Now open a terminal by using Finder to navigate to Applications. Double-click the Utilities folder, then double-click Terminal.app to launch the terminal. In what follows you'll be using terminal commands to copy the contents of the iPod's Music folder onto your Desktop and unhiding the contents so that you can import them into either the Music or iTunes apps. In the attached screenshot, I'll show the terminal's prompt as a single dollar sign '$' but your prompt may look different, as may be color of your terminal. Double-check your typing before you hit Enter on each command.
The 'mount' name of the iPod will probably be 'iPod' but we need to make sure using the 'ls' command:
If the name is something different for you, you'll have to substitute that name for 'iPod' in what follows.

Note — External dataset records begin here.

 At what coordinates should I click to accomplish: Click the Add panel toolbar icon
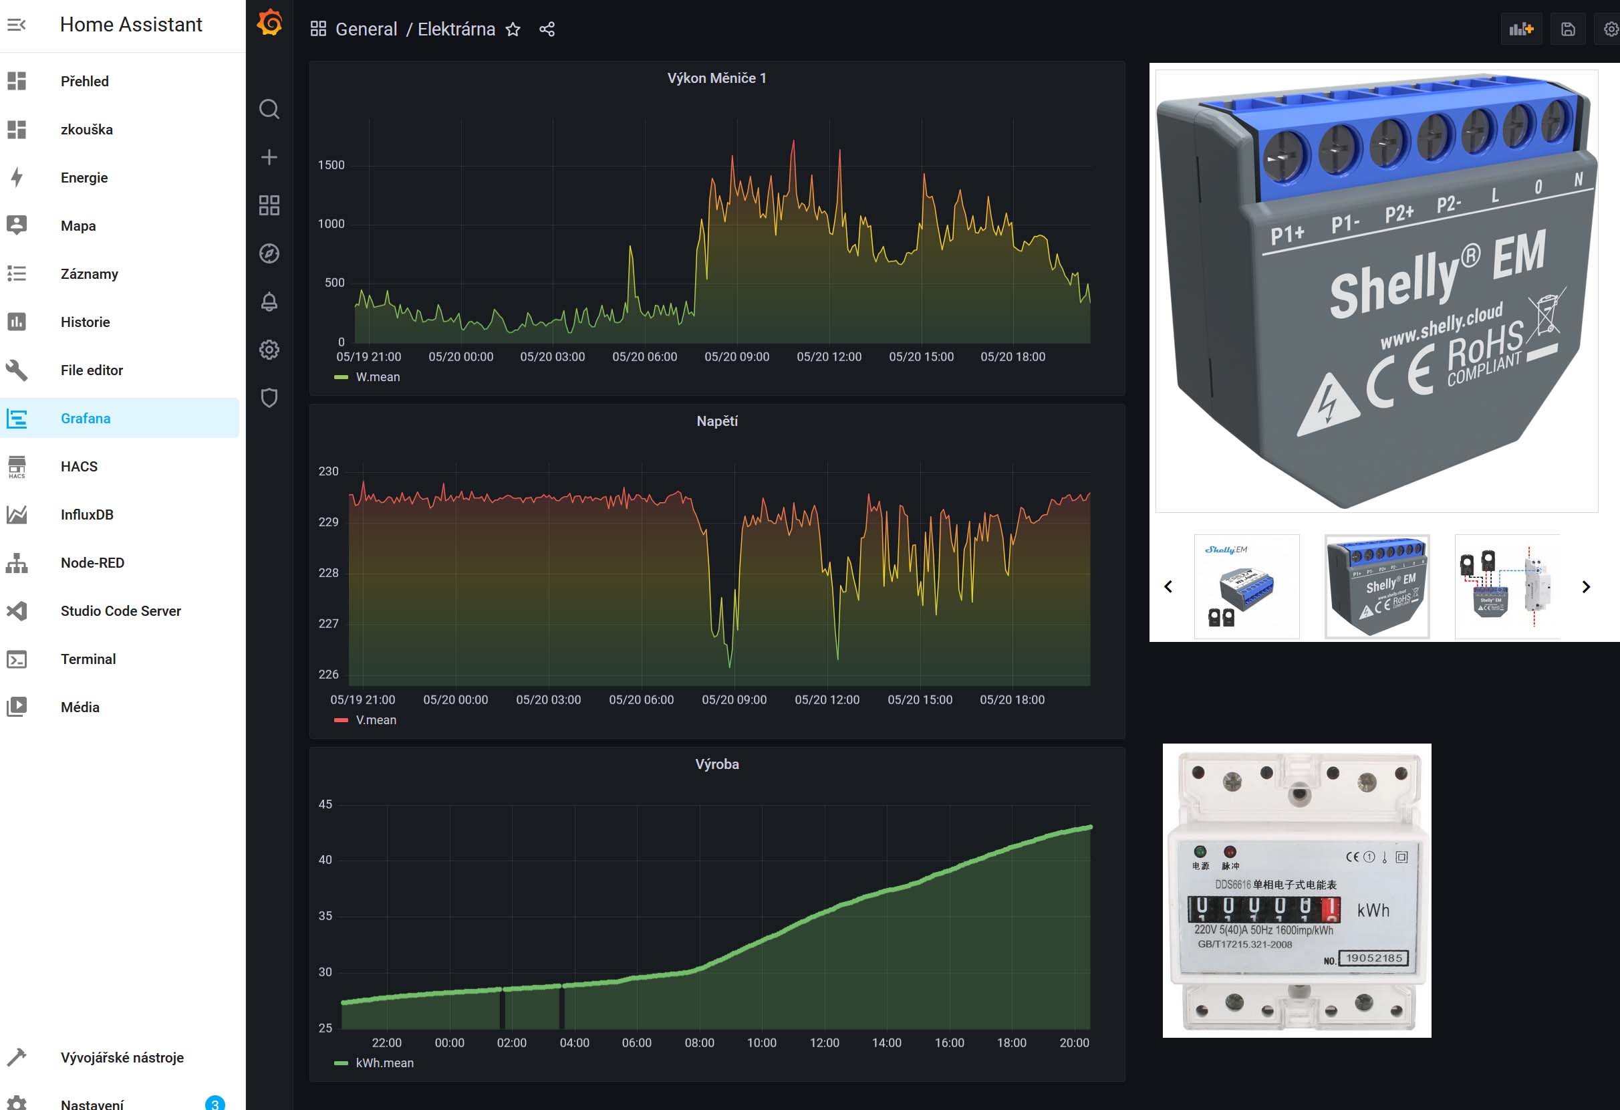click(x=1521, y=29)
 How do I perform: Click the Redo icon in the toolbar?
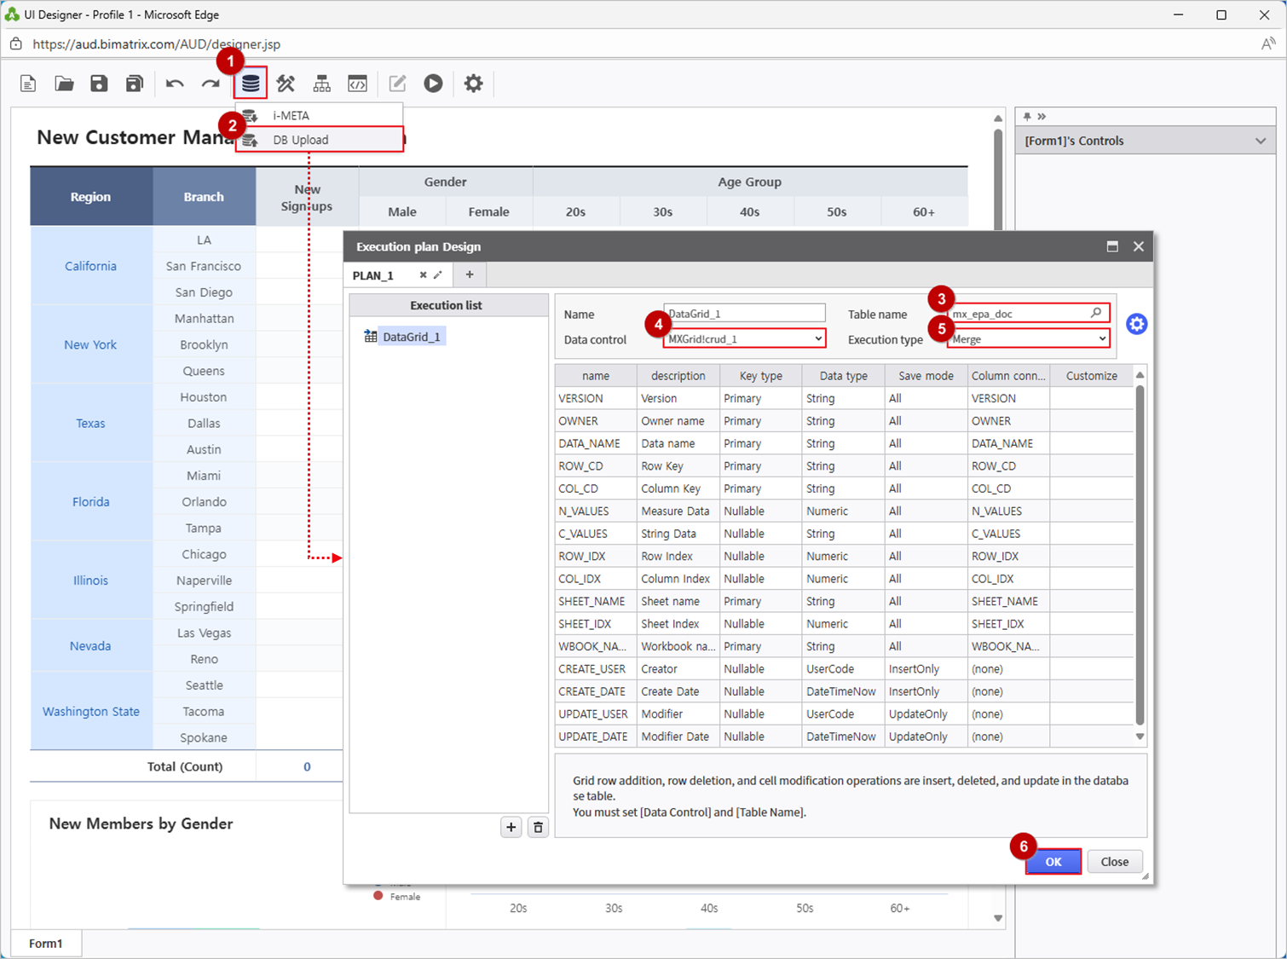pyautogui.click(x=211, y=83)
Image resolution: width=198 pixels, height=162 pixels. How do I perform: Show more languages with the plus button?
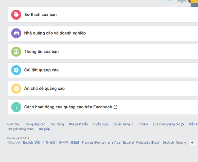192,143
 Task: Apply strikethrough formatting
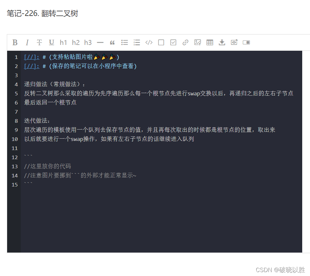point(39,42)
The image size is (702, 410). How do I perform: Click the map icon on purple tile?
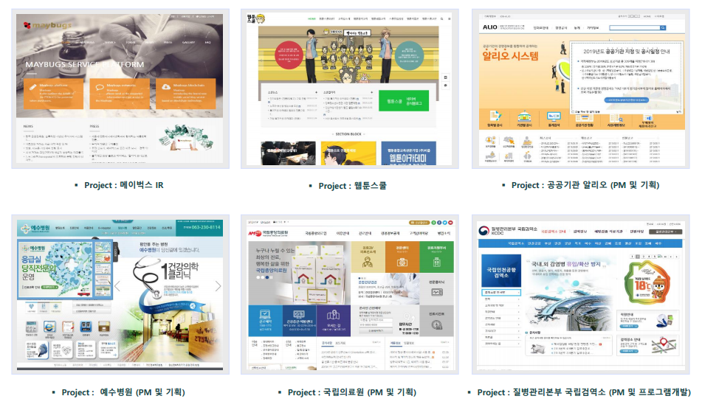click(x=333, y=315)
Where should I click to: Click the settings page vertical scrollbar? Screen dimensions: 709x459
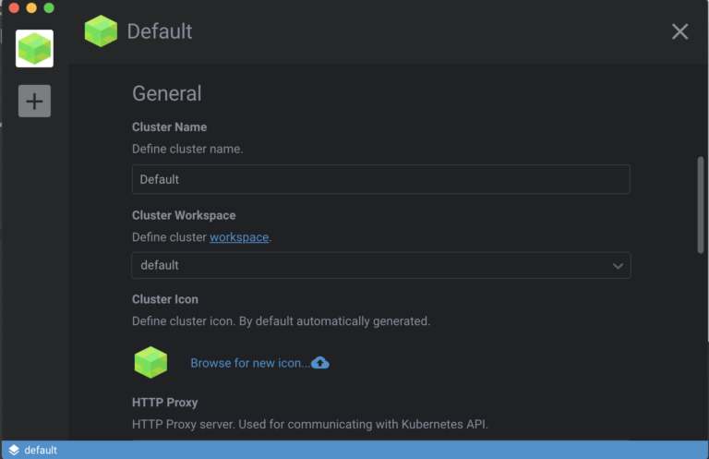click(701, 203)

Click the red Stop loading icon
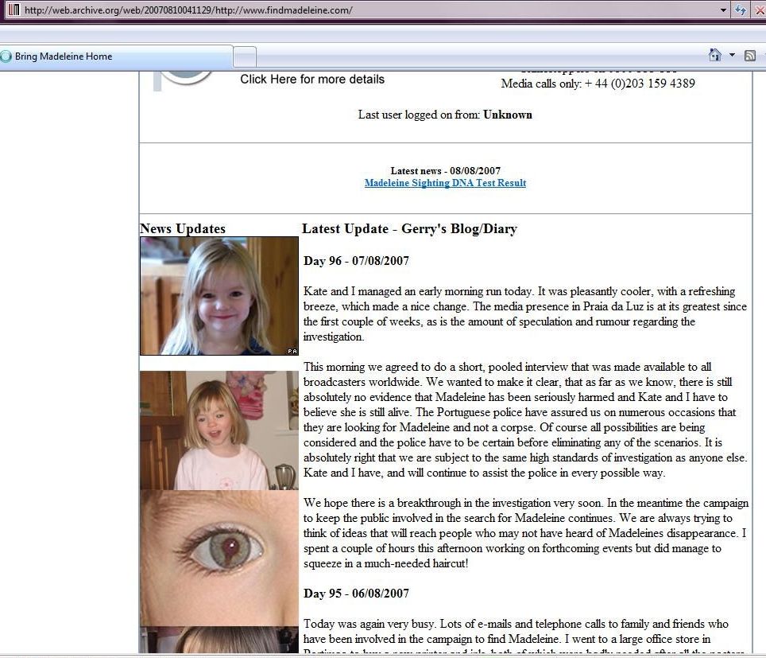tap(760, 10)
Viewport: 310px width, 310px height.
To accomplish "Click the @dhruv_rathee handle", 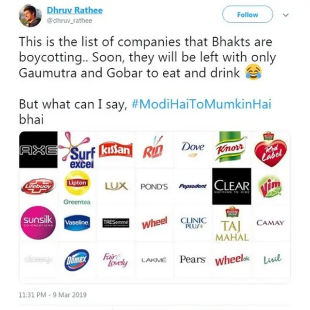I will click(69, 20).
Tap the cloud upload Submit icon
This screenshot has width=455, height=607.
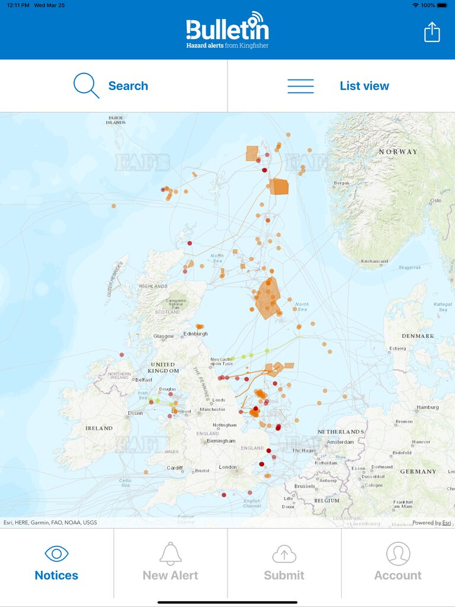pos(284,554)
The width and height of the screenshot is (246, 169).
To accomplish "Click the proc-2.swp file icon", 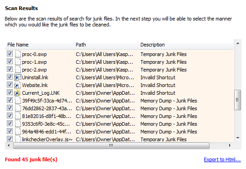I will tap(18, 70).
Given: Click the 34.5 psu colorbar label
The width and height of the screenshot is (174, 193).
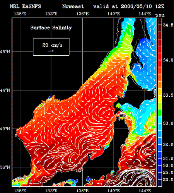Looking at the screenshot, I should tap(168, 25).
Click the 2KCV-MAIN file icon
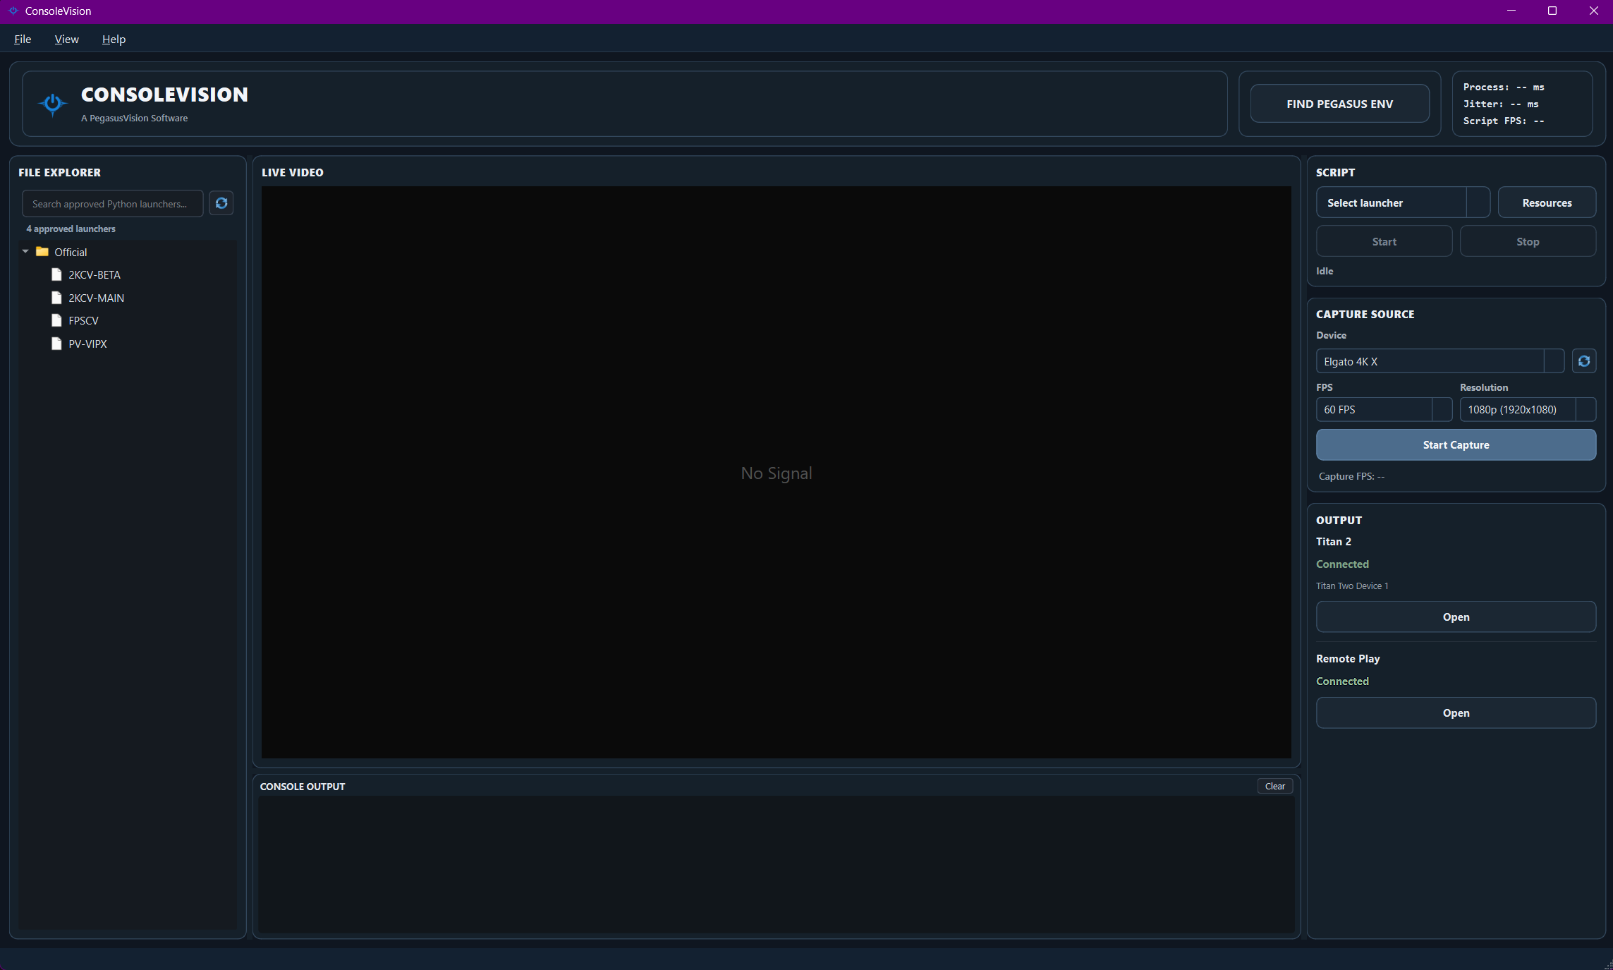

Now you'll execute several commands to copy the contents of the iPod's Music folder to your Desktop and then change the attributes of the files to make everything visible. This is required before you can import the music. iPods are slow devices communicating over slow USB connections, so the copying part (the 'cp' command) can take quite a while.
Code:
cp -r /Volumes/iPod/iPod_Control/Music ~/Desktop
chflags -R nohidden ~/Desktop/Music
xattr -rd com.apple.quarantine ~/Desktop/Music
xattr -rd com.apple.FinderInfo ~/Desktop/Music
After the 2nd 'xattr' command, you should see the Music folder appear on the Desktop. Now you can import everything. To import into Music.app, use the File -> Import... menu to navigate to the Music folder on your Desktop, then click Open. To import into iTunes.app, use File -> Add to Library... to navigate to the Music folder on your Desktop, then click Open.
If you already have music on your computer, something to be aware of is that the possibility of duplication. You can avoid that by holding down the Option key when you launch Music or iTunes and then creating a new library to hold the music from your iPod.
Hope this helps. Let us know how you get on.